The Princeton Review surveyed 22,000 students attending the 295 business schools. The 80-question survey asked students to rate their schools on several topics and report on their experiences at them. Some ranking list tallies also factored in school-reported data.
Their report states, “One of the best in the Midwest, the MBA program at The University of Toledo features affordability and flexibility that help you expand your skills and opportunities without interrupting your career. The college’s history of excellence in practical, relevant education based on cutting-edge research and business engagement will take your career to the next level. The UT MBA curriculum is designed to equip future leaders with relevant, real-world knowledge about the workings of every level of the enterprise: employees, customers, the firm itself, and all levels of the economy.”

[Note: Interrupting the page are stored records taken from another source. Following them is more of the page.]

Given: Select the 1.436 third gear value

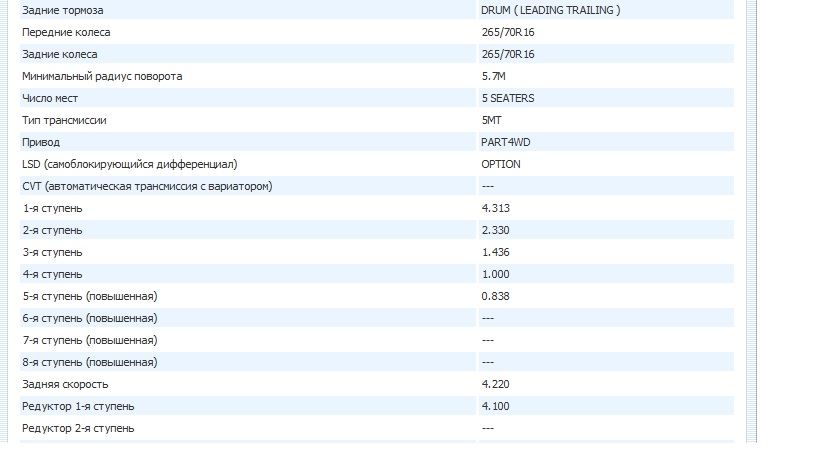Looking at the screenshot, I should coord(496,252).
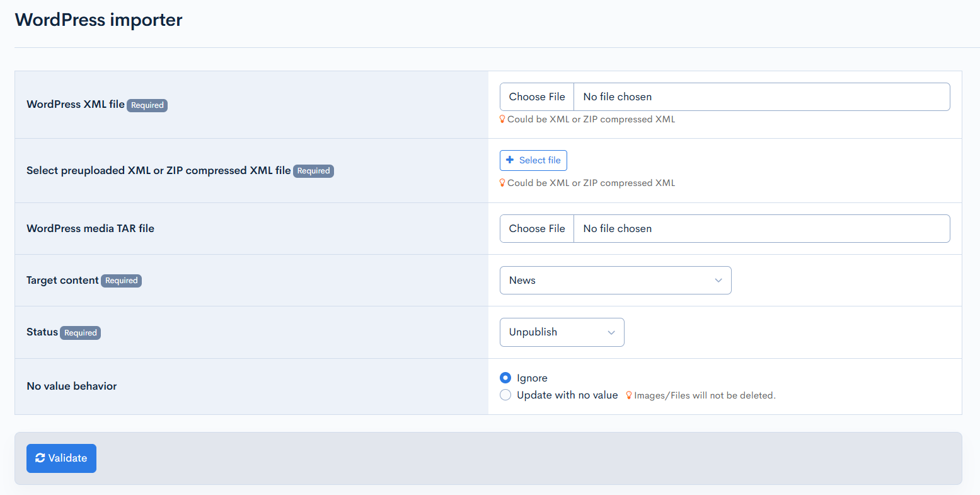Select the Ignore radio button
980x495 pixels.
click(505, 378)
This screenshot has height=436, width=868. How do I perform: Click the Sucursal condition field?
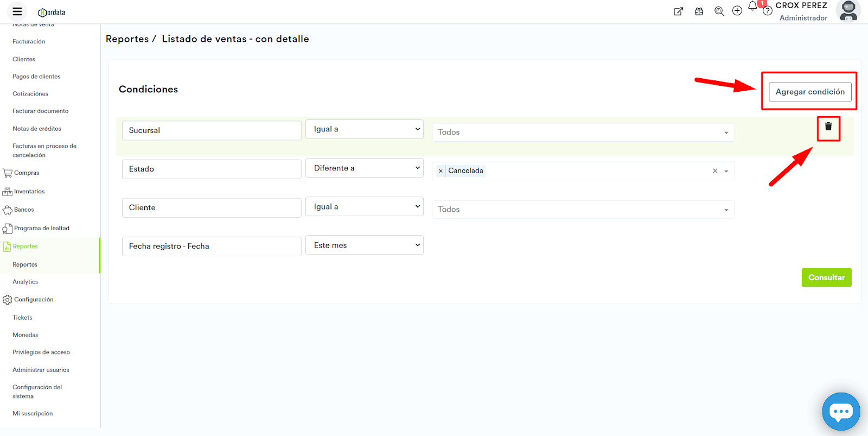pos(212,131)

“The schools we selected for these guides all offer academically outstanding degrees: We recommend them highly,” said Robert Franek, publisher, The Princeton Review. “Their program offerings vary considerably, and we salute and highlight those distinctions in our profiles. Our purpose is not to rank schools hierarchically or crown any school as ‘best’ overall. Our goal is to provide school profiles combined with multiple rating scores and ranking lists to help applicants choose the best b-school for them. ”

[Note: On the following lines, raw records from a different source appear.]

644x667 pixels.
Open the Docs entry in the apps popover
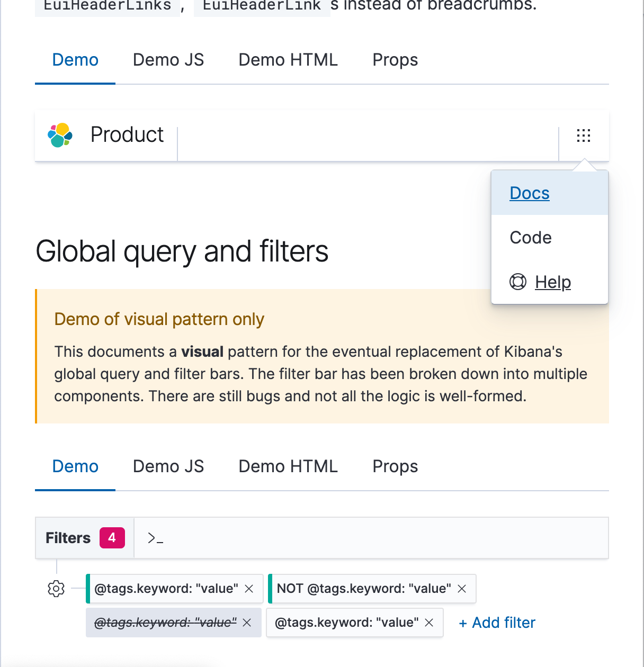529,193
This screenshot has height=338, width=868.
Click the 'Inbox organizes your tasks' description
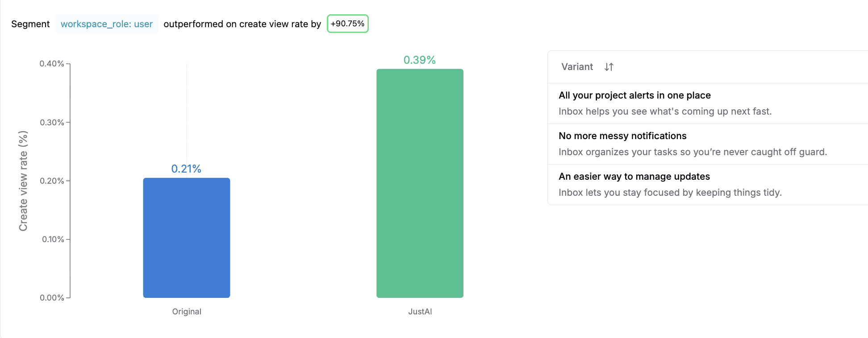(693, 152)
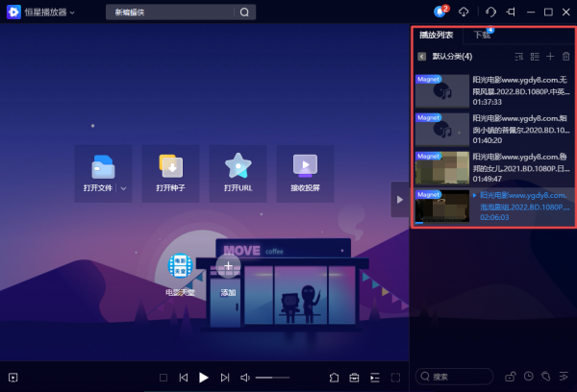
Task: Click the notification bell icon
Action: click(440, 12)
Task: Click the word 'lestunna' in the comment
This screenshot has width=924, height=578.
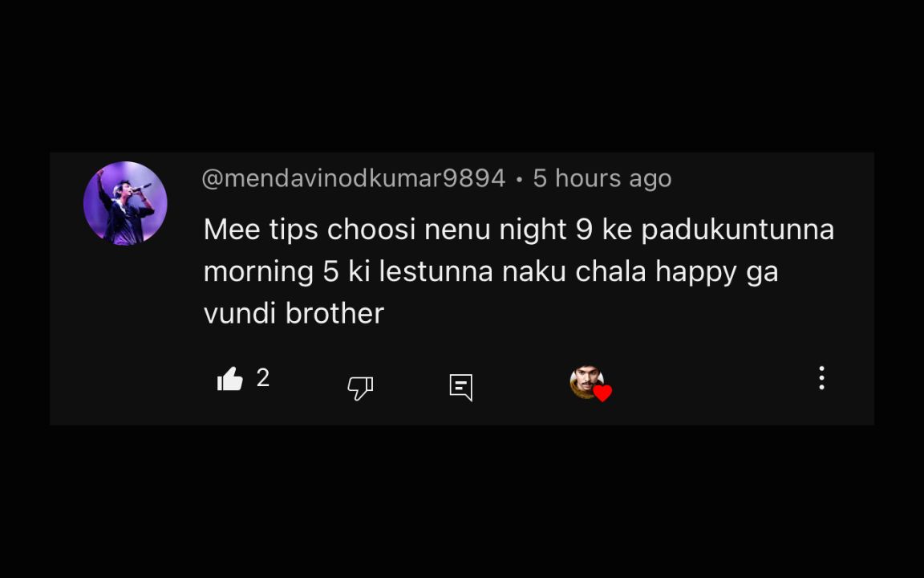Action: (x=436, y=272)
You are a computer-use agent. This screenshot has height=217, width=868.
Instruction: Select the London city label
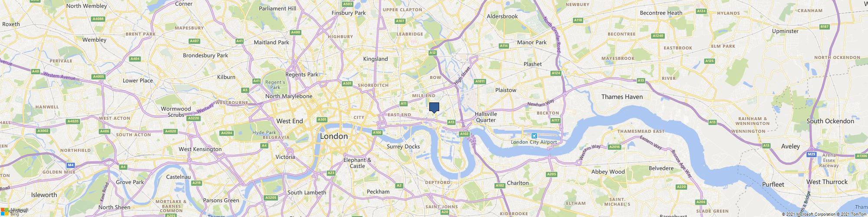(x=334, y=136)
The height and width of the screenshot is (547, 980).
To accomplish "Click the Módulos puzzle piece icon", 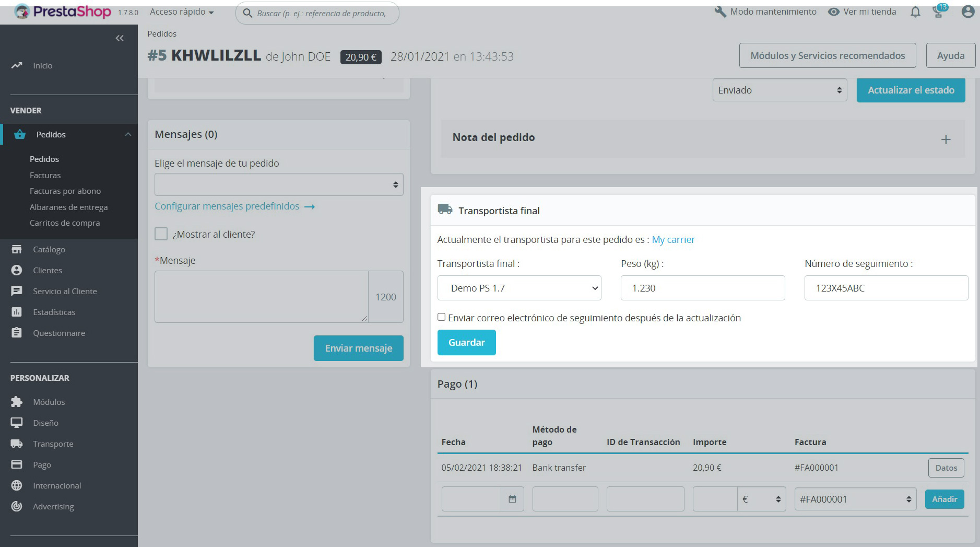I will click(17, 402).
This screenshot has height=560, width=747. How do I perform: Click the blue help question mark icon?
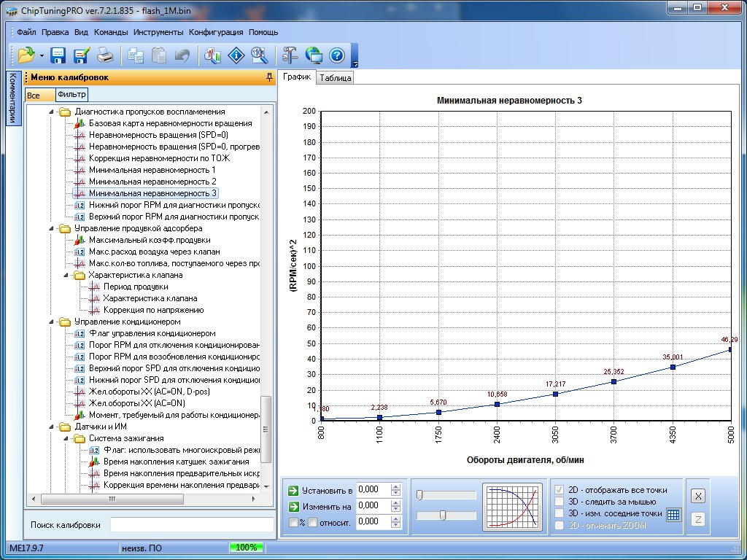pyautogui.click(x=336, y=55)
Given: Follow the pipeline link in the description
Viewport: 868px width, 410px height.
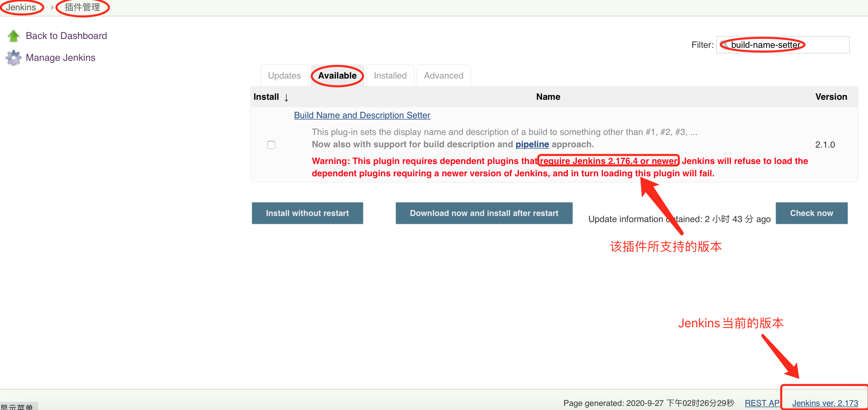Looking at the screenshot, I should click(x=532, y=145).
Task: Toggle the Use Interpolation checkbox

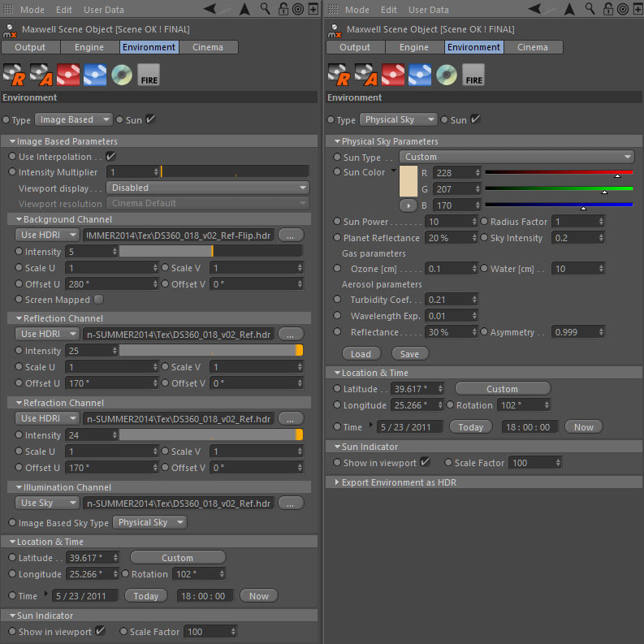Action: pos(110,157)

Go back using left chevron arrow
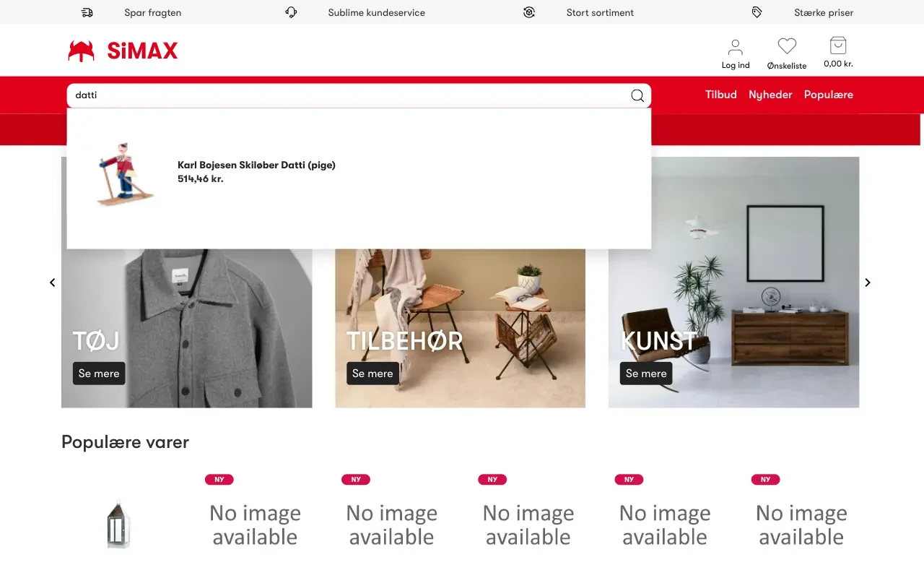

“All of us in the College of Business and Innovation are very excited at this continuing recognition by The Princeton Review of the quality and relevance of our programs,” Dr. Gary Insch, dean of the college, said. “This recognition by The Princeton Review further validates the quality of our faculty, the significance of our curriculum, and the excellence of our students.”
The Princeton Review’s ranking list tallies factor in data from its surveys of business school students completed during the 2014-15, 2013-14 and 2012-13 school years. The survey asked students about their school’s academics, student body and campus life, and their career plans. All institutional data reported in these editions was collected in 2014-15.